I write this within the last five minutes of having returned home from a visit to the hairdressers. Now, as most of you will know from your own personal experience of follicle folly, this can be a depressing experience. You enter the hairdressers with a sense of unbounded optimism and a clear set of instructions, cogently impart them to the hairdresser, who intimates to you that they’ve understood them only for them to then demonstrate they haven’t. You sit there, fuming because with the first few snips you’re both aware that a point of no return has been crossed. As irreversible as it is inevitable, you are all too aware that when they’ve finished and show you the back of your head in that mirror, you find nowhere else, and ask you what you think, that you’ll lie through gritted teeth to hasten your arrival home. Once there, you’ll stand in front of the mirror attempting to salvage something halfway decent out of it. And don’t tell me you haven’t because we all have, it’s just that no one admits to it.
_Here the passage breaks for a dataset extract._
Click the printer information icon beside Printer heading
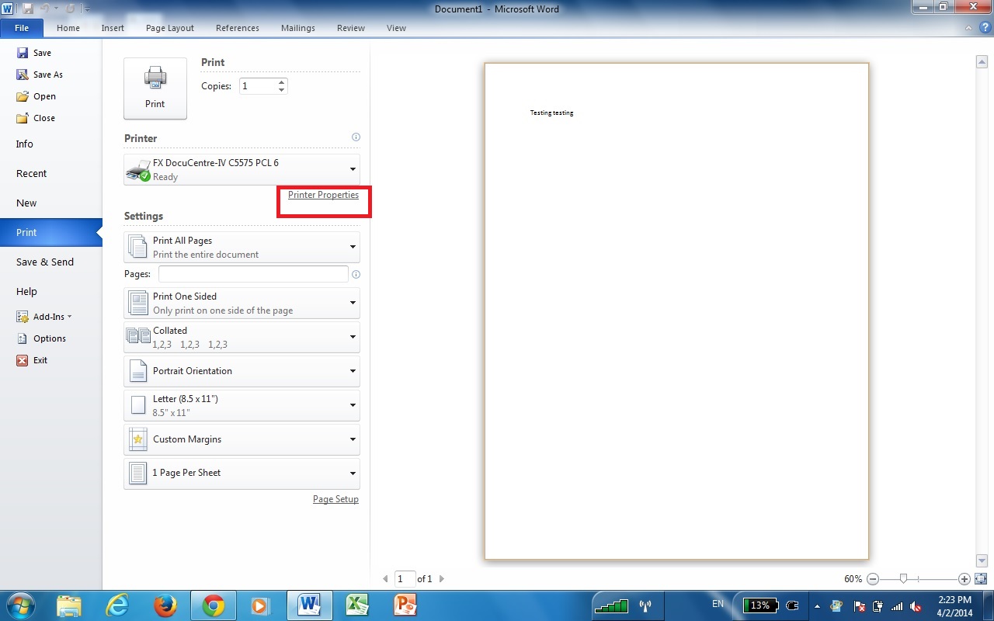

Because there’s no ombudsman for hairdressers, there’s nothing you can do, they can’t very well make it how it was. And if there was an ombudsman for hairdressers would it be called ‘Ofcut’?
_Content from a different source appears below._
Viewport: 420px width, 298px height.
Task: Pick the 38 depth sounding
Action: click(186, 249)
My own experience was not of the usual coiffured calamity of days gone by. With nostalgic affection I look back on my skinhead, my perm, my wedge with highlights….thankfully no photographic evidence exists of these and my many other trichological misadventures which ended up playing tricks on me. Back when the hair that was cut off didn’t land in the gown and serve as a harsh reminder of the passing years, acting like a colour chart of ageing, going from light to dark and then light again. Equally cruel were the photographs of the models on the walls, not only because they were a triumph of optimism that the hairdresser couldn’t deliver upon, but also one knew that one couldn’t afford such rash experimentation. I can’t begin to imagine what goes through the mind of a style conscious old person. Or perhaps it’s more that I don’t want to, because one day I’ll be that old person sitting in the chair looking into a mirror only to get a reflection of recrimination looking back at me.
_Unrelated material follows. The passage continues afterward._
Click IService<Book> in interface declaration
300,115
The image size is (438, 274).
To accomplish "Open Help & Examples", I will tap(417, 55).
And wondering where the scissors are going, if the hairdresser near me who used try and perfect his updated version of Sweeney Todd barbering was anything to go by. To a soundtrack of banging techno, he’d flounce around behind me as if he was in a club and then – snip – he’d cut something off. You couldn’t see from where because he was dancing around you in a frankly alarming blur. You went there for a haircut but what you got was hair-raising. Outwardly, one feigned nonchalant indifference to his carrying on but inwardly one was shrieking ‘I pay you earth pounds to cut my hair and not my throat. You cavorting around me like a raver buzzing off his tits whilst clutching a pair of scissors is hardly the Vidal Sassoon School of Hairdressing.’

But today I had a haircut dictated by circumstance, namely the Bell’s Palsy, more specifically the eye patch. The eye patch, which has the benefit of securing my assorted eye paraphernalia in place, but unfortunately because it has an elasticated band, leaves a tramline in my hair. Actually no, not a tramline. Imagine a valley with a dried up river coursing it’s way through it. Well my hair is the valley and the elasticated band the dried up river. This means that my hair looks more unkempt than it normally does. And given that on Monday I’m going to indulge in one of England’s greatest gifts to civilisation, namely afternoon tea at a top London hotel, my hair doesn’t need to look like something the cat dragged in.

Anyone who says afternoon tea isn’t A VERY GOOD THING INDEED clearly hasn’t had one, or if they have had one then it wasn’t any good. I mean, scrumptious sandwiches and even more scrumptious cakes served with unobtrusive efficiency in wonderful settings. Really, how can any sentient being not enjoy that?

I didn’t overly relish the prospect of my hair doing a creditable impersonation of a wearable art installation atop my scalp, entitled ’Delusional Optimism In A Wind Tunnel.’ But given the rather exasperating circumstances I have to work with, my preferred choice – a short back and sides – isn’t really an option. Thanks to my lack of fine motor skills, neatly combing my hair and getting a precise parting just isn’t going to happen. Unless, of course the parting parts company with any accepted notion of what a neat parting on a short back and sides actually means.

So my haircuts have, since my brain injury, been determined by necessity, in this case the overarching desire not to look like a plum. Which isn’t an ideal state of affairs but then neither was brain injury. Therefore I decide upon the most practical hairstyle and not the preferred one. But hey, it’s all for a good cause.

(This so isn’t the thing I’d normally do but hey it’s my blog! So to prove that this is the exception that proves the rule I’d like to give a big shout out to Emily, who stayed at our house this week and who informs me that she reads my blog on her ‘phone.)

And just in case you’re wondering, I got a Number Two crop all over, which is, to save anyone else the trouble of thinking it, highly appropriate. A Number Two for a Number Two!